Essentially, this is a retelling of the standard love-triangle tale: the circus owner cum ringmaster (Christoph Waltz) has a beautiful wife (Reese Witherspoon), who is hopelessly attracted to the new kid on the circus train (Robert Pattison).  We know from the start that there will be blood.   “Whose blood?” provides the dramatic tension that propels the story.  Waltz is brilliant, reprising the mercurial monster that nearly won him an Oscar in Inglourious Basterds” (2009), also reviewed in this space.  Witherspoon is delicious and vulnerable.  Pattison buries fears that the Twilight bloodsucker was the best he can do.

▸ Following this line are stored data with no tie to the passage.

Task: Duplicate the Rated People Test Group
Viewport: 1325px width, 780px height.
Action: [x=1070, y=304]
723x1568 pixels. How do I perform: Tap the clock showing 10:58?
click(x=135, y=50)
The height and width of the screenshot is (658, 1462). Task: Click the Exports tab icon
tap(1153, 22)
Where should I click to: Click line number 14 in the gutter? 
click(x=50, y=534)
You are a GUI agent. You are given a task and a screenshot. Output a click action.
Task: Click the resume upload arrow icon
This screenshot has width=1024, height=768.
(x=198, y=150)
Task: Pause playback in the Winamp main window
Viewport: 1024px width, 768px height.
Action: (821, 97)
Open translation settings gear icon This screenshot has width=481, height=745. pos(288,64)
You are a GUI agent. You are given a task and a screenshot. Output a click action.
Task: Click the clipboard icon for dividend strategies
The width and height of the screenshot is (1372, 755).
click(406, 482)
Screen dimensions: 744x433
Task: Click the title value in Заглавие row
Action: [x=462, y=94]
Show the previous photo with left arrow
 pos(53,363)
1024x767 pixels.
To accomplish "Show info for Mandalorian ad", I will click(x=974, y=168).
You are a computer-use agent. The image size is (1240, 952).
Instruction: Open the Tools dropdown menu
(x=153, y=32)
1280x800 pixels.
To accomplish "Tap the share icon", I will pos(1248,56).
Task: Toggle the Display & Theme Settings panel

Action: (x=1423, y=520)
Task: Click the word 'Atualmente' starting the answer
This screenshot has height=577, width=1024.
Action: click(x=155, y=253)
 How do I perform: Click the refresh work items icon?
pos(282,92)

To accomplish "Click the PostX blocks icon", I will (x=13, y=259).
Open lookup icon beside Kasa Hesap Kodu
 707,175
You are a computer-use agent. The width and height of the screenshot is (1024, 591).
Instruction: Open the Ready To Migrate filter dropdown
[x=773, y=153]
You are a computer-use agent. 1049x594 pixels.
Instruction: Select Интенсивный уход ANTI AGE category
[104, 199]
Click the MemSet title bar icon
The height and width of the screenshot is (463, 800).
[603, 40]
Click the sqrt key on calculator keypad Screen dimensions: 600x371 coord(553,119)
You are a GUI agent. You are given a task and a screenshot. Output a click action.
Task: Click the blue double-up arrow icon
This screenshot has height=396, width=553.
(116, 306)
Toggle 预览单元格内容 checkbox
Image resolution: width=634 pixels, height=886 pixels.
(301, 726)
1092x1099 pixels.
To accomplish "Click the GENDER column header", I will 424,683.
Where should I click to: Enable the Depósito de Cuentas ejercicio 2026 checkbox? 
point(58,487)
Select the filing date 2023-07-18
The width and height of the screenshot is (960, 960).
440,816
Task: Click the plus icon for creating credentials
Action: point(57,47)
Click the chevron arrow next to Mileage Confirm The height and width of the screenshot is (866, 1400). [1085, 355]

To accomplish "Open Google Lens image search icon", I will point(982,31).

Conceding these three outstanding performances, still it must be said that the real star of this film is the circus, circa 1930.  Buffs of the Big Top’s history will drool over this recreation of a Depression-era three-ring traveling carnie.  What a contrast to the Ringling Brothers – Barnum & Bailey extravaganza that turns up annually in big-city arenas!  The Benzini Brothers Most Spectacular Show on Earth relies on a small army of roustabouts, collectively capable of putting up and tearing down the Big Top and all the complimentary side shows, games of chance and food stands surrounding it, roughly once every 48 hours.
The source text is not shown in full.